- _Problem requirements_
Return, unchanged, the lines of the material between the line containing "retire (167, 949)" and the line containing "and (909, 153)", both included.

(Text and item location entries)
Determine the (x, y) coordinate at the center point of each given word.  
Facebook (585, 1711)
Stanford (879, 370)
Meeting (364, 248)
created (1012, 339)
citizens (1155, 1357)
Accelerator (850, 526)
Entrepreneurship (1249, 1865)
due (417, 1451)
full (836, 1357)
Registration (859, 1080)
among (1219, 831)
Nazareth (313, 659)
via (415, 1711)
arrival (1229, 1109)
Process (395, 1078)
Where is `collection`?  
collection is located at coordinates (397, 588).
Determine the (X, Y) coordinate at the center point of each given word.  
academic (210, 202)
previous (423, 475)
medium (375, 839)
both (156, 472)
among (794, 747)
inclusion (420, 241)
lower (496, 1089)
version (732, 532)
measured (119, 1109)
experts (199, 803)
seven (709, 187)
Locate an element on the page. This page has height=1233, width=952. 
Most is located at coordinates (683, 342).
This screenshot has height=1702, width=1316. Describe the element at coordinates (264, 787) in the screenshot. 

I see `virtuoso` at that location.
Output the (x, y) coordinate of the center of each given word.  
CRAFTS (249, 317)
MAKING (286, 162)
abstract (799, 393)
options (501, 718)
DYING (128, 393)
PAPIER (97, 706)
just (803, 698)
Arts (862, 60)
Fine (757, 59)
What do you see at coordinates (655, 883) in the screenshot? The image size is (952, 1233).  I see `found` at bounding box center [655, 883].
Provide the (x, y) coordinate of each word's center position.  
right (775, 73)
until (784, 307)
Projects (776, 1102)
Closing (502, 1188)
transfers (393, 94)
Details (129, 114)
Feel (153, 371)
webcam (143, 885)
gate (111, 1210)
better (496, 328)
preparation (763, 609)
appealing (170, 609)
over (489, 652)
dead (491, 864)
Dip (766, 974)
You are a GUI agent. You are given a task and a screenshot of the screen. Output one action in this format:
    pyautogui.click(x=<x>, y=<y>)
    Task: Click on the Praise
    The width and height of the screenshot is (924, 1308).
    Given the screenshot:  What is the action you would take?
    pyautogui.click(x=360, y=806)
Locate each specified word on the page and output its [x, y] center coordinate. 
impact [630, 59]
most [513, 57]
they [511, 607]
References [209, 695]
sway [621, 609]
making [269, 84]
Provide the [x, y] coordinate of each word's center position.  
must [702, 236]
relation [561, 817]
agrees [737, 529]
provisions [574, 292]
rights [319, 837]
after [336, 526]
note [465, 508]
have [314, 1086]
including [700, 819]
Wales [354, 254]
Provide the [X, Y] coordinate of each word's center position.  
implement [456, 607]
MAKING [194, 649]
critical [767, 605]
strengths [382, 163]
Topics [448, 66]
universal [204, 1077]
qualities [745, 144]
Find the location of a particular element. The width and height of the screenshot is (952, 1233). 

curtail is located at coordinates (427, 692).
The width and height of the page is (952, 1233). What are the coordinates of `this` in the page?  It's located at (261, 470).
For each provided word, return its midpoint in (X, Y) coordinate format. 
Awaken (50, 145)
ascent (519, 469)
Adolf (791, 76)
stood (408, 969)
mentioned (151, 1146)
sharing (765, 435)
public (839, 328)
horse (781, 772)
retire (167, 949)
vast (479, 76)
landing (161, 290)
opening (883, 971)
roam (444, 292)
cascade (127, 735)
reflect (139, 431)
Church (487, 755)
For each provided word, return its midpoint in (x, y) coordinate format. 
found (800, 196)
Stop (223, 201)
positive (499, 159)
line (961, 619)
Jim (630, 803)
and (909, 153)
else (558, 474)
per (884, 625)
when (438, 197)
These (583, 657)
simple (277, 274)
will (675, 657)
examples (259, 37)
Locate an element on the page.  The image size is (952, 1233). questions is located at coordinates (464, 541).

- _Final result_
retire (167, 949)
vast (479, 76)
landing (161, 290)
opening (883, 971)
roam (444, 292)
cascade (127, 735)
reflect (139, 431)
Church (487, 755)
For each provided word, return its midpoint in (x, y) coordinate format. 
found (800, 196)
Stop (223, 201)
positive (499, 159)
line (961, 619)
Jim (630, 803)
and (909, 153)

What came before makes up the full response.